Work instruction
Without skipping anything, write out each record below exactly.

◆ ◆ ◆ ◆ ◆ ◆ ◆

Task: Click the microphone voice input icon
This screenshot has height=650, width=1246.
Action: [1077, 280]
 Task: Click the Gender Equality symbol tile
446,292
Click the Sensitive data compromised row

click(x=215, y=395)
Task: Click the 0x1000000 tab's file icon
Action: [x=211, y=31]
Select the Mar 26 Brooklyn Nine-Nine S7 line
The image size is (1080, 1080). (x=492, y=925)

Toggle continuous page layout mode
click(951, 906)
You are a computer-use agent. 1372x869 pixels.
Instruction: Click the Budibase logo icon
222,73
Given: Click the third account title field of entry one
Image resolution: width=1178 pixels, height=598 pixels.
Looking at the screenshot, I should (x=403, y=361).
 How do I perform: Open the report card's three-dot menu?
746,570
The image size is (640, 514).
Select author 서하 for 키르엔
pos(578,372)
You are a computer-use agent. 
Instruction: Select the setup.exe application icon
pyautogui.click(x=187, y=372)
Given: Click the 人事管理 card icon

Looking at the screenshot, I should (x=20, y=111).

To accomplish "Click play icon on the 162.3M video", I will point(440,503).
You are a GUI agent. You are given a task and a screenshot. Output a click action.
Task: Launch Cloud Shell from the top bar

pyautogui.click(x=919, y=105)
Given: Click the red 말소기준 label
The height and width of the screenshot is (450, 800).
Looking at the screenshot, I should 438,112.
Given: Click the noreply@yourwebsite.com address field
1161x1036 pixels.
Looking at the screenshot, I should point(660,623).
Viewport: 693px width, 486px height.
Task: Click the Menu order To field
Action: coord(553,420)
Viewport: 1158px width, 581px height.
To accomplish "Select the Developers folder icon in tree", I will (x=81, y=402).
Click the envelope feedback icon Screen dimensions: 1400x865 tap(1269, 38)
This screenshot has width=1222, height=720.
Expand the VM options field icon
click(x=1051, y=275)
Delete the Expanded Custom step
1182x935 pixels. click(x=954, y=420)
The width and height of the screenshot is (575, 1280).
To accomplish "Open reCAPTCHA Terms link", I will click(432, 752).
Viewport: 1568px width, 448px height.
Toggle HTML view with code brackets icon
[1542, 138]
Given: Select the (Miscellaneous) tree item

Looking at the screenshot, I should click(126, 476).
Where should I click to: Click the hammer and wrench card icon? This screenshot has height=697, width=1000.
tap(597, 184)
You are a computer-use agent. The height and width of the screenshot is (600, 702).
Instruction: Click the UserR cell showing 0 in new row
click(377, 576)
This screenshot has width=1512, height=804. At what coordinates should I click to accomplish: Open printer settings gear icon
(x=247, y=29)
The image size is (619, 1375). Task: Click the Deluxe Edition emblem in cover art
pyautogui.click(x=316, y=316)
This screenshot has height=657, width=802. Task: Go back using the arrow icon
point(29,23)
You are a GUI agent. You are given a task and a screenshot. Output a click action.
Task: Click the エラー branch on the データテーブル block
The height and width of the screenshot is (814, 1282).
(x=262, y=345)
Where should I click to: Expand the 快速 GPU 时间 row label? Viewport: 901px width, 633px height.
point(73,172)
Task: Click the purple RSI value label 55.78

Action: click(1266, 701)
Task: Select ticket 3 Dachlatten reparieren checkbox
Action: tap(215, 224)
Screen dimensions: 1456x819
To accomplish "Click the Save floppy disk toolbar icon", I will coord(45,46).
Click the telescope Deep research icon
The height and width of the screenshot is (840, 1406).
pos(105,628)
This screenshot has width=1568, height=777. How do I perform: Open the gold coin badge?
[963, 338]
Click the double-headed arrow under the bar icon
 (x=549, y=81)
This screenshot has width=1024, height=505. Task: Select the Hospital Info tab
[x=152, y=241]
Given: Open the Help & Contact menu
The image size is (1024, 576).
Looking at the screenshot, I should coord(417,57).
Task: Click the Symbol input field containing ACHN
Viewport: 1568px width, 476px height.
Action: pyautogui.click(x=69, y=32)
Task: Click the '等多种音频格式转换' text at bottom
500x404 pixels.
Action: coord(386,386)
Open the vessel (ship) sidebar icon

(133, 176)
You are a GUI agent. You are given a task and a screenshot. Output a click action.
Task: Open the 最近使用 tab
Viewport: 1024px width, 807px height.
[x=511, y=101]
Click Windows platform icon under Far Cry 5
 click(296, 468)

◆ ◆ ◆ ◆ ◆ ◆ ◆

Reply to the task
Task: Click the microphone voice input icon
This screenshot has height=650, width=1246.
Action: [1077, 280]
 Task: Click the Gender Equality symbol tile
446,292
Click the Sensitive data compromised row

click(x=215, y=395)
Task: Click the 0x1000000 tab's file icon
Action: [x=211, y=31]
Select the Mar 26 Brooklyn Nine-Nine S7 line
The image size is (1080, 1080). (x=492, y=925)

Toggle continuous page layout mode
click(951, 906)
You are a computer-use agent. 1372x869 pixels.
Instruction: Click the Budibase logo icon
222,73
Given: Click the third account title field of entry one
Image resolution: width=1178 pixels, height=598 pixels.
Looking at the screenshot, I should (x=403, y=361).
 How do I perform: Open the report card's three-dot menu?
746,570
The image size is (640, 514).
Select author 서하 for 키르엔
pos(578,372)
You are a computer-use agent. 
Instruction: Select the setup.exe application icon
pyautogui.click(x=187, y=372)
Given: Click the 人事管理 card icon

Looking at the screenshot, I should (x=20, y=111).

To accomplish "Click play icon on the 162.3M video", I will point(440,503).
You are a GUI agent. You are given a task and a screenshot. Output a click action.
Task: Launch Cloud Shell from the top bar

pyautogui.click(x=919, y=105)
Given: Click the red 말소기준 label
The height and width of the screenshot is (450, 800).
Looking at the screenshot, I should 438,112.
Given: Click the noreply@yourwebsite.com address field
1161x1036 pixels.
Looking at the screenshot, I should point(660,623).
Viewport: 693px width, 486px height.
Task: Click the Menu order To field
Action: coord(553,420)
Viewport: 1158px width, 581px height.
To accomplish "Select the Developers folder icon in tree", I will (x=81, y=402).
Click the envelope feedback icon Screen dimensions: 1400x865 tap(1269, 38)
This screenshot has width=1222, height=720.
Expand the VM options field icon
click(x=1051, y=275)
Delete the Expanded Custom step
1182x935 pixels. click(x=954, y=420)
The width and height of the screenshot is (575, 1280).
To accomplish "Open reCAPTCHA Terms link", I will click(432, 752).
Viewport: 1568px width, 448px height.
Toggle HTML view with code brackets icon
[1542, 138]
Given: Select the (Miscellaneous) tree item

Looking at the screenshot, I should click(126, 476).
Where should I click to: Click the hammer and wrench card icon? This screenshot has height=697, width=1000.
tap(597, 184)
You are a computer-use agent. The height and width of the screenshot is (600, 702).
Instruction: Click the UserR cell showing 0 in new row
click(377, 576)
This screenshot has width=1512, height=804. At what coordinates should I click to accomplish: Open printer settings gear icon
(x=247, y=29)
The image size is (619, 1375). Task: Click the Deluxe Edition emblem in cover art
pyautogui.click(x=316, y=316)
This screenshot has height=657, width=802. Task: Go back using the arrow icon
point(29,23)
You are a GUI agent. You are given a task and a screenshot. Output a click action.
Task: Click the エラー branch on the データテーブル block
The height and width of the screenshot is (814, 1282).
(x=262, y=345)
Where should I click to: Expand the 快速 GPU 时间 row label? Viewport: 901px width, 633px height.
point(73,172)
Task: Click the purple RSI value label 55.78

Action: click(1266, 701)
Task: Select ticket 3 Dachlatten reparieren checkbox
Action: tap(215, 224)
Screen dimensions: 1456x819
To accomplish "Click the Save floppy disk toolbar icon", I will coord(45,46).
Click the telescope Deep research icon
The height and width of the screenshot is (840, 1406).
pos(105,628)
This screenshot has width=1568, height=777. How do I perform: Open the gold coin badge?
[963, 338]
Click the double-headed arrow under the bar icon
 (x=549, y=81)
This screenshot has width=1024, height=505. Task: Select the Hospital Info tab
[x=152, y=241]
Given: Open the Help & Contact menu
The image size is (1024, 576).
Looking at the screenshot, I should coord(417,57).
Task: Click the Symbol input field containing ACHN
Viewport: 1568px width, 476px height.
Action: pyautogui.click(x=69, y=32)
Task: Click the '等多种音频格式转换' text at bottom
500x404 pixels.
Action: coord(386,386)
Open the vessel (ship) sidebar icon

(133, 176)
You are a GUI agent. You are given a task and a screenshot. Output a click action.
Task: Open the 最近使用 tab
Viewport: 1024px width, 807px height.
[x=511, y=101]
Click Windows platform icon under Far Cry 5
 click(296, 468)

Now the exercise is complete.